Ideas vary among managers of Colorado’s 32 major ski areas on how to tackle the crisis, but most agree that what they’re doing now isn’t working.

“We are failing terribly,” said Auden Schendler, senior vice president of sustainability at Aspen Skiing Company and a mountain dweller for 30 years who is alarmed by the growing delay in the snow and its premature departure, which he called the “March merger”. “

Schendler said he became particularly concerned when the Grizzly Creek fire destroyed 33,000 acres near Aspen in 2020. It threatened the town and resulted in mudslides along Interstate 70 in Glenwood Canyon. , temporarily cutting off access to Aspen.

“Initially, I feared that the industry would be destroyed by the heat and the lack of snow. But in the last four years we’ve had two giant, catastrophic fires that have virtually shut the city down, ”he said, referring to Grizzly Creek and the Lake Christine fire in 2018.

Greg Hanson, a meteorologist with the National Weather Service in Boulder, said Colorado experiences shortened winter seasons with late first snows and the last falling earlier.

“We need below-freezing temperatures to get this snowfall, and with the temperatures rising, that’s what shortens the winter season,” he said.

Melanie Mills, president and CEO of Colorado Ski Country USA, a commercial group, said the snow was getting more and more unpredictable.

“Businesses don’t like unpredictability,” she said. “It is a major existential issue for the ski industry.

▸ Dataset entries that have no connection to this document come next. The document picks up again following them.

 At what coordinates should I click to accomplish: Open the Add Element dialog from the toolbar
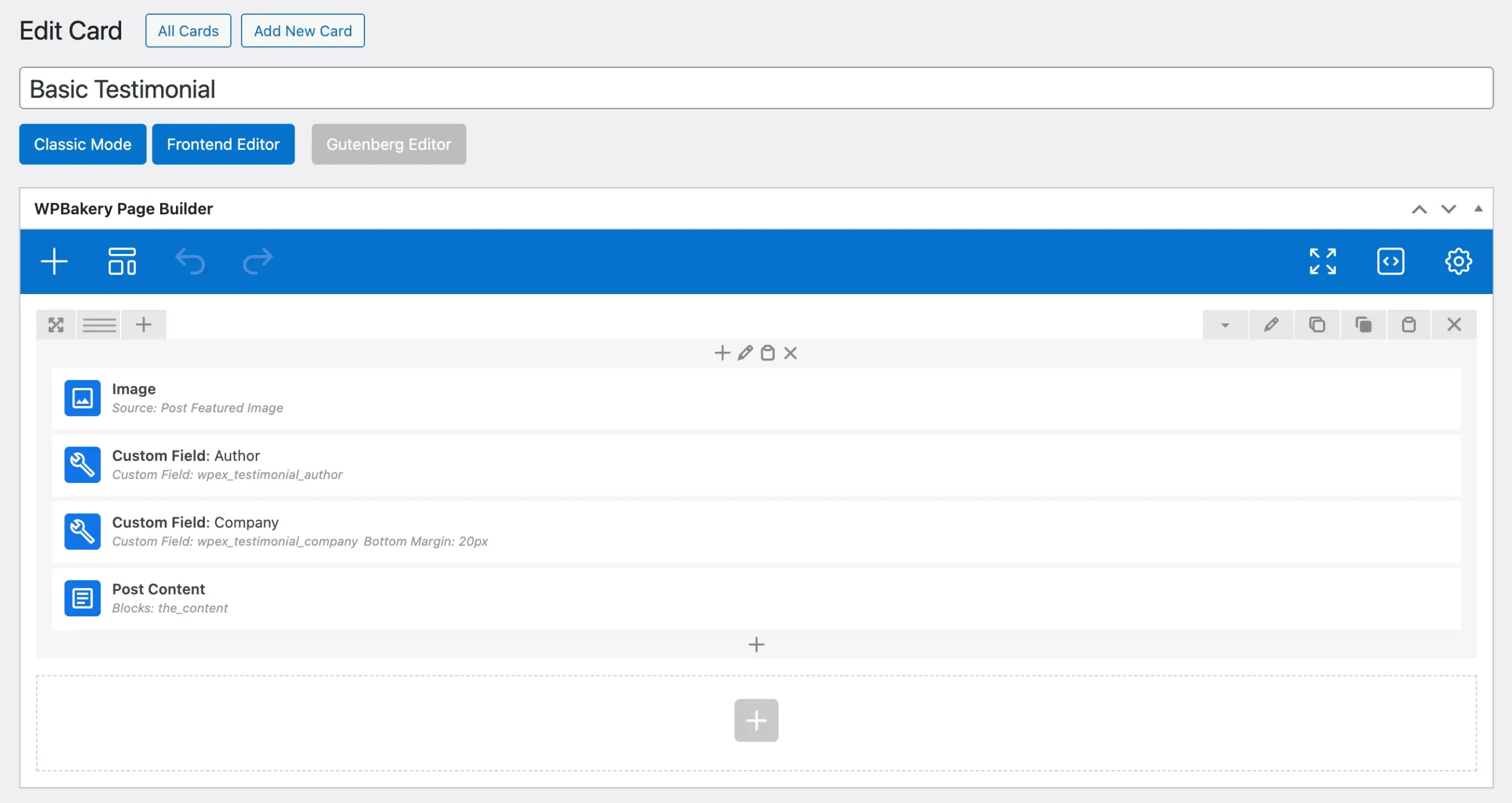click(x=54, y=261)
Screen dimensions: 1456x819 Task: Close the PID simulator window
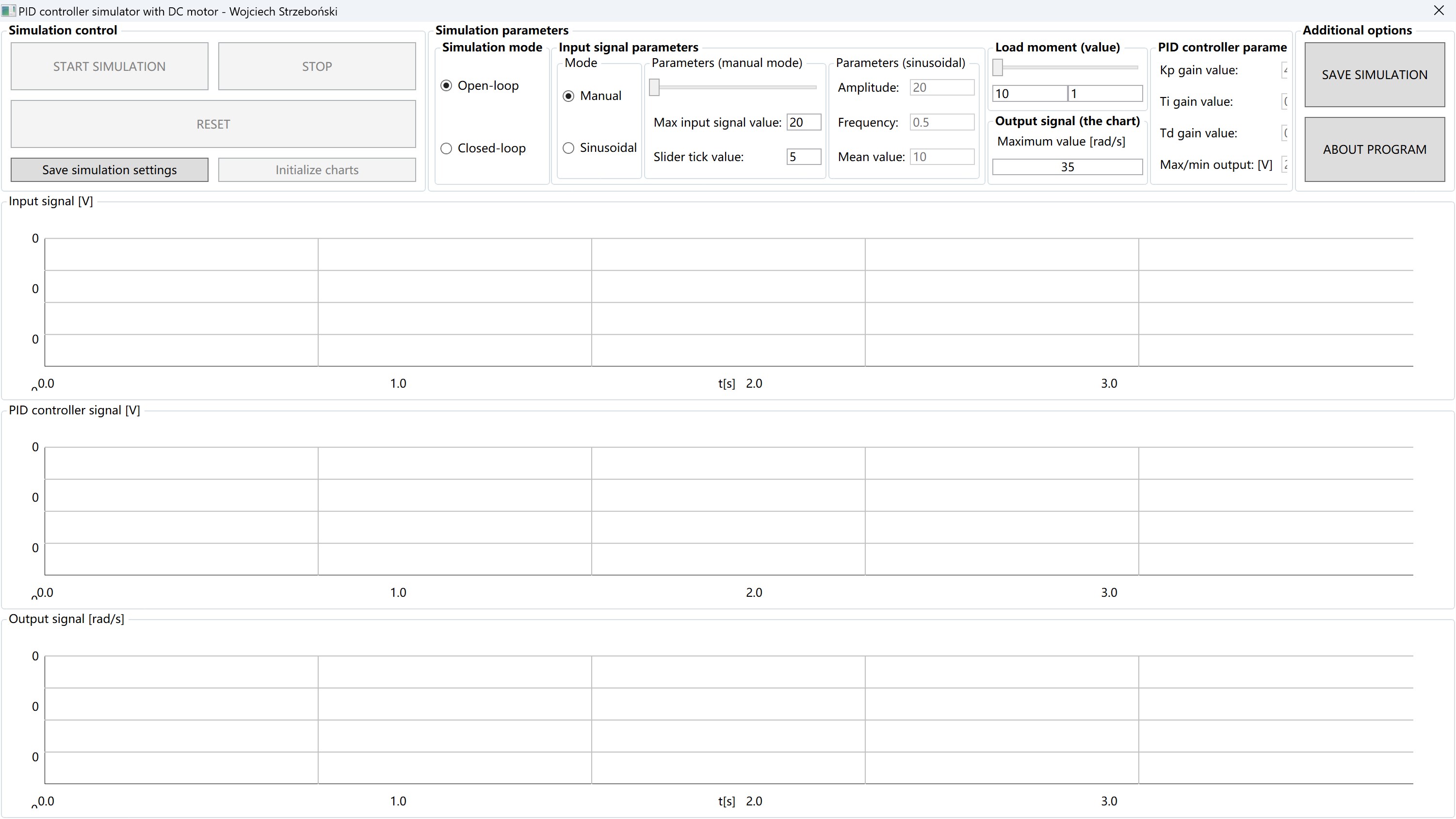coord(1439,11)
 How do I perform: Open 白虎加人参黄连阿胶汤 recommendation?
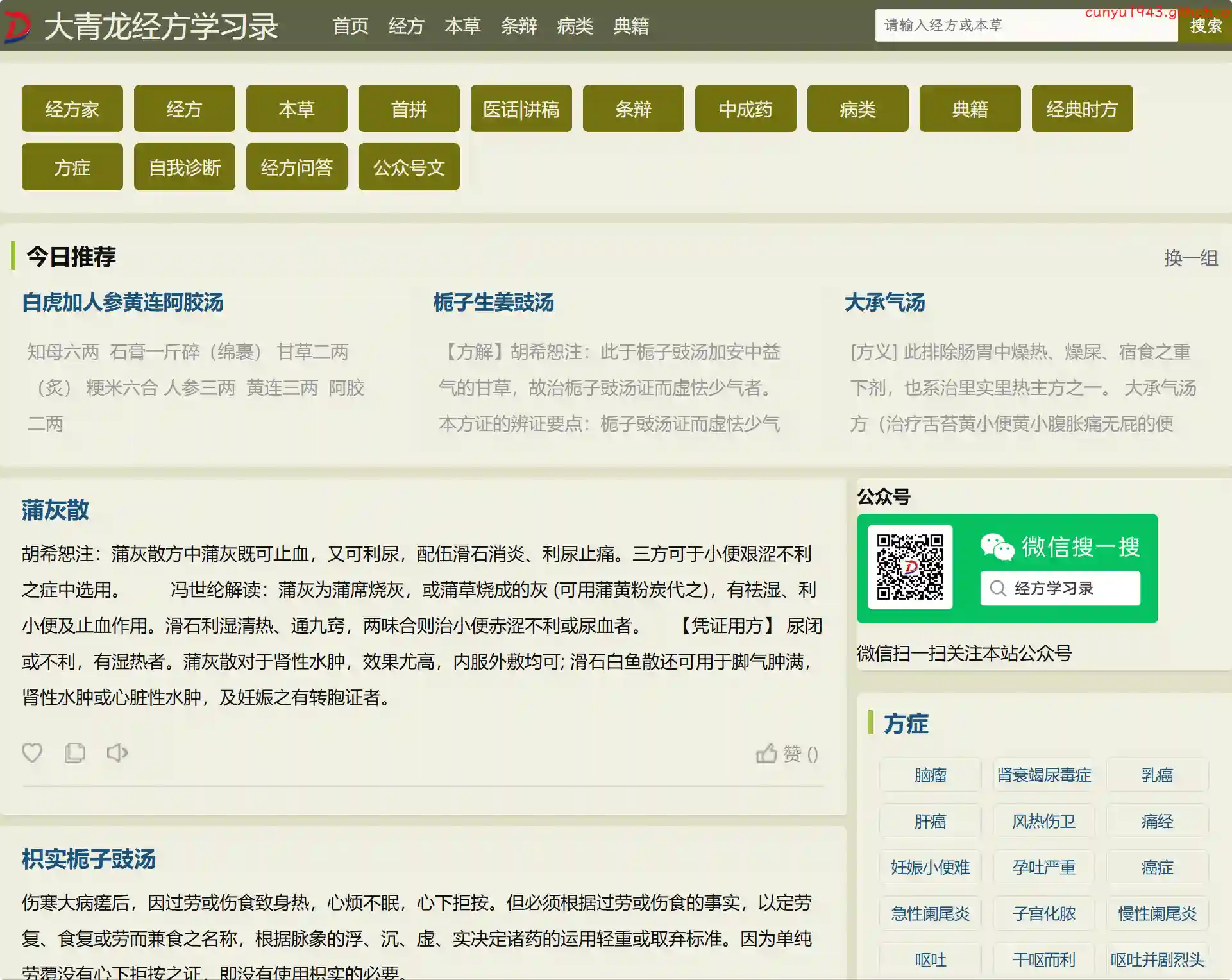pos(122,303)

Skiing is Western Colorado’s largest economic driver and second-largest revenue generator, tourism, according to Colorado Ski Country USA.

Ski areas have been working hard to switch to renewables to generate electricity, performing energy audits to track their progress and using water more wisely, as most of the water in the Colorado originates from the snowpack of the mountains.

Despite ski resorts’ efforts to achieve zero emissions, zero waste and zero net operational impact, Mills said that was not enough.

“We can all be carbon-free, and we still won’t reduce the problem,” she said.

To this end, the industry is focused on advocacy by pushing policy makers to do more to tackle climate change.

“It’s not a problem we’re going to fix locally,” Mills said. “And that’s not a problem the ski industry is going to solve. We want to be part of the solution, but we need action at national and international level.

Schendler had hoped President Joe Biden’s Build Back Better plan would be successful because it included some $ 550 billion in climate-related programs that would have put the U.S. economy on track to reach zero emissions by 2050.

Scientists say that without this kind of global action, nations will be unable to limit climate change to 2.7 degrees Fahrenheit, or 1.5 degrees Celsius, and avoid its most catastrophic effects.

Lisa Whitaker, who lives in Summit County and is part of the volunteer security patrol at Copper Mountain, fears the late start of the season will put too many people on too little land, increasing the risk of accidents .

“I would be sad if I couldn’t ski anymore,” she said. “I would be devastated if an entire community were wiped out. But when I think of the hundreds of thousands of acres burning and the loss of wildlife, it’s a lot sadder for me than not being able to ski.

Schendler said it would take a national effort to save not only skiing, but also other outdoor industries that depend on the weather to survive.

“We have to be loud,” Schendler said, “and most of the business community in the United States is not doing what’s required on a problem that costs more to leave alone than to solve.”